Agent Orange in spinal surgery

This week I learned from an orthopaedic surgeon that randomized trials were something that could be of use in “pharmaceutical sciences”, but that it is well-known that in the “surgical science” retrospective analyses are better for deriving evidence. We came to this when discussing the benefits of powdered vancomycin in the wounds of spinal surgery. Apparently this is something “all spinal orthopaedics do”, because it works so good.
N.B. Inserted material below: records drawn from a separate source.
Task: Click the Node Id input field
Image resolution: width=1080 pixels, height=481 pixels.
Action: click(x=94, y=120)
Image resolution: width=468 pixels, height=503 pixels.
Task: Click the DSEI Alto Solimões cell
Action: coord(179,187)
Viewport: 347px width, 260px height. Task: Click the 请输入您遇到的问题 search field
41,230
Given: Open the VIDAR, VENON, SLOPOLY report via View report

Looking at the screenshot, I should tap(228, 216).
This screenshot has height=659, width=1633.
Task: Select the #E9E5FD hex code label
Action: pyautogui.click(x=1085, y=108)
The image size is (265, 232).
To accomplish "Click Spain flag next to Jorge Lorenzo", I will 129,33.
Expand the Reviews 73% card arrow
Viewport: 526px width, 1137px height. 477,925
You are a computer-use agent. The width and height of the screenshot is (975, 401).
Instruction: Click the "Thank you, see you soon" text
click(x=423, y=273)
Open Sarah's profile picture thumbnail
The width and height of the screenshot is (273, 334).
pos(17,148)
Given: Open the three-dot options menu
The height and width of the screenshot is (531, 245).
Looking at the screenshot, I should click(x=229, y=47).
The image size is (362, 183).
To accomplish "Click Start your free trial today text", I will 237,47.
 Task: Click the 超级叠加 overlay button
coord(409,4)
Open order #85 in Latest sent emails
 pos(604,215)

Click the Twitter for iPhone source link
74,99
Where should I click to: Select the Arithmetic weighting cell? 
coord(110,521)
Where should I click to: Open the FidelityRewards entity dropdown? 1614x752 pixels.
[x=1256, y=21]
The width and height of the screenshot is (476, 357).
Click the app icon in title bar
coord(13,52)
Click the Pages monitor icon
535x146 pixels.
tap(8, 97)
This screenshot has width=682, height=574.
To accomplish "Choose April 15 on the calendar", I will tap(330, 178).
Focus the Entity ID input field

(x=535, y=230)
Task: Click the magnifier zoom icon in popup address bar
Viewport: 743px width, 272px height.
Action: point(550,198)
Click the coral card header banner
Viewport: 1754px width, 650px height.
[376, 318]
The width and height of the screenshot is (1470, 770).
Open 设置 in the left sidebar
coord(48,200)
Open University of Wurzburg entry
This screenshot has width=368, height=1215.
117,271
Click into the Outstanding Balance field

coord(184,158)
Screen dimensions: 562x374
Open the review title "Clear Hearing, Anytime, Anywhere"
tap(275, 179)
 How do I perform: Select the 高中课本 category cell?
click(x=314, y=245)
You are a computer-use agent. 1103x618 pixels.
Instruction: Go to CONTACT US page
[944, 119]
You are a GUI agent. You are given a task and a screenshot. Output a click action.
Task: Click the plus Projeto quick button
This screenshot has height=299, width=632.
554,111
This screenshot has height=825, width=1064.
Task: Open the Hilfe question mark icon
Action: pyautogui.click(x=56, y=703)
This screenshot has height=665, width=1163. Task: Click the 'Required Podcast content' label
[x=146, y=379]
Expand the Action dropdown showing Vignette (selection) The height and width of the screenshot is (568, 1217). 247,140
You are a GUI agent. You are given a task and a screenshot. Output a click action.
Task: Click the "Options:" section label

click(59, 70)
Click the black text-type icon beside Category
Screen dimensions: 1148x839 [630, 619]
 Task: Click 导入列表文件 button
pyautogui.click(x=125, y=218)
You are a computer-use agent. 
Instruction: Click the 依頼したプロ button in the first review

In my search for enlightment, I found a recent review, summarizing the evidence on this topic, in which it is also stated that “administration of local intra-wound vancomycin has become a routine practice for many spine surgeons…. despite a lack of high level evidence.” Quoting from thie review: There are 21 controlled studies, but only 1 was performed prospectively as a RCT. 11 of 20 retrospective studies utilized a pre- and post-intervention design without adequately controlling for potential confounders in the historical control group, and control groups in 8 retrospective studies had SSI rates above 11% (!). Most studies did not use a standardized definition for SSI. Fortunately, there are 8 (!!!) meta-analyses since 2014, reporting on the pooled risk for SSI from up to 16 studies; Each meta-analysis found a statistically significant improvement in favor of the use of topical vancomycin (odds ratios for SSI from 0.11 to 0.43), and also identified publication bias, indicating that only positive studies have been reported.

The only RCT was performed from 2011-2012, and included 907 patients who underwent both instrumented and non-instrumented spinal surgery in India, see. All patients received iv cefuroxime for at least 24 hours postoperatively or until drain removal for instrumented procedures. The intervention group also received 1 gram of topical vancomycin introduced into the muscle, fascia, and subcutaneous tissue. SSI rates were 1.68% (control) and 1.61% (treatment group).

6 of 9 retrospective studies (110 to 389 patients) reported a statistically significant reduction in the SSI rate with topical vancomycin, and 2 reported a strong trend in favor of topical antibiotics (Odds ratios from 0.06 to 0.75). However, the 1 study using propensity score matching and accounting for potentially confounding variables demonstrated no difference.

9 of 11 studies using a historical control group demonstrated a statistically significant reductions in SSI with topical vancomycin (Odds ratios from 0.02-0.96). Yet, only a single study of this type accounted for confounding variables.

So, what to do? And what is done in your hospital? I know that some experts in infection control recently started to curse the use of randomized trials in infection control, see. Our lives would be much easier if we would all agree, but something tells me that I should not. Interested to hear if and how your spinal surgeons powder their wounds in your place.